Richard W.M. Jones wrote:
...
Subject: [PATCH] inspector: Canonicalize device names (fix
RHBZ#526717).
Make filesystem device names canonical, so they are /dev/sd*
instead of /dev/vd*.
---
perl/lib/Sys/Guestfs/Lib.pm | 14 +++++++++++++-
1 files changed, 13 insertions(+), 1 deletions(-)

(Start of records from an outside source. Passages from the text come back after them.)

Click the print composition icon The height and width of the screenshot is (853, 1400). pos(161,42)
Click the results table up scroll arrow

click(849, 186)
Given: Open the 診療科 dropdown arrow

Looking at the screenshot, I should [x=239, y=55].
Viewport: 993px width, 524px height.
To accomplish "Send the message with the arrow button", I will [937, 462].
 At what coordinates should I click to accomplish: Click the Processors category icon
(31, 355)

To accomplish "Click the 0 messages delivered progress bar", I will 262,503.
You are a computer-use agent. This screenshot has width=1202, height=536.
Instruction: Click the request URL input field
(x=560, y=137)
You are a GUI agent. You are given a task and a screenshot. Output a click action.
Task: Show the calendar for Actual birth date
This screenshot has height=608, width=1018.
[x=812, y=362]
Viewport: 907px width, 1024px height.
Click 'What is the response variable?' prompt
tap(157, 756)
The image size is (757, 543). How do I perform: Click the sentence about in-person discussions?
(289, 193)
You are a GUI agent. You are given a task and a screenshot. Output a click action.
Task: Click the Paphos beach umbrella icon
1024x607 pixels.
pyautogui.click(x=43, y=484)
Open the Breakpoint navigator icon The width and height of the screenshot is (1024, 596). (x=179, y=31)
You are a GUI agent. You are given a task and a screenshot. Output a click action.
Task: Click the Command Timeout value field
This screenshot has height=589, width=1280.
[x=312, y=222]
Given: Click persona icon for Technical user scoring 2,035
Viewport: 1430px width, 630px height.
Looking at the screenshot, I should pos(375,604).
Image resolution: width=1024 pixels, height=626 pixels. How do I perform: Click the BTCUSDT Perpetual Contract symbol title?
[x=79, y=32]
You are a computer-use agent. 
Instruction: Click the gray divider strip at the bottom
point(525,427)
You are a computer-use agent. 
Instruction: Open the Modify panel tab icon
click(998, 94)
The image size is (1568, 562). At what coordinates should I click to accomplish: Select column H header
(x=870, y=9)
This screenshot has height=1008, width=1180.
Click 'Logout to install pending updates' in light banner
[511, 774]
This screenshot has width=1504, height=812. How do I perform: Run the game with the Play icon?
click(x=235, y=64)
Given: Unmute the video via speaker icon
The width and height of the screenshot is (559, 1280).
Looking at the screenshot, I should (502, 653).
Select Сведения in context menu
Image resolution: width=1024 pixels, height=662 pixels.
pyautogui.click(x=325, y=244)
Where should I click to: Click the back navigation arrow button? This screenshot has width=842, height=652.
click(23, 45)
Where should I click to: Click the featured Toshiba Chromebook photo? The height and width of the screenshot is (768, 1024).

diff --git a/perl/lib/Sys/Guestfs/Lib.pm b/perl/lib/Sys/Guestfs/Lib.pm
index a9868e2..068cde5 100644
--- a/perl/lib/Sys/Guestfs/Lib.pm
+++ b/perl/lib/Sys/Guestfs/Lib.pm
@@ -575,7 +575,19 @@ sub inspect_all_partitions
my $g = shift;
my $parts = shift;
my @parts = @$parts;
- return map { $_ => inspect_partition ($g, $_, @_) } @parts;
+ return map { _canonical_dev ($_) => inspect_partition ($g, $_, @_) } @parts;
+}
+
+# Turn /dev/vd* and /dev/hd* into canonical device names
+# (see BLOCK DEVICE NAMING in guestfs(3)).
+
+sub _canonical_dev
+{
+ local $_ = shift;
+
+ return "/dev/sd$1" if m{^/dev/hd(\w+)};
+ return "/dev/sd$1" if m{^/dev/vd(\w+)};
+ return $_;
}
=head2 inspect_partition
Hi Rich,
I prefer to define such functions before
their first use, and using the prototype notation,
so that perl can check the number of arguments in any use:
sub _canonical_dev ($)
{
my ($dev) = @_;
$dev =~ m{^/dev/[vh]d(\w+)}
and $dev = "/dev/sd$1";
return $dev;
}
Also, I find that not using $_ (even when declared local)
improves maintainability.
Finally, you can combine those two matches into one.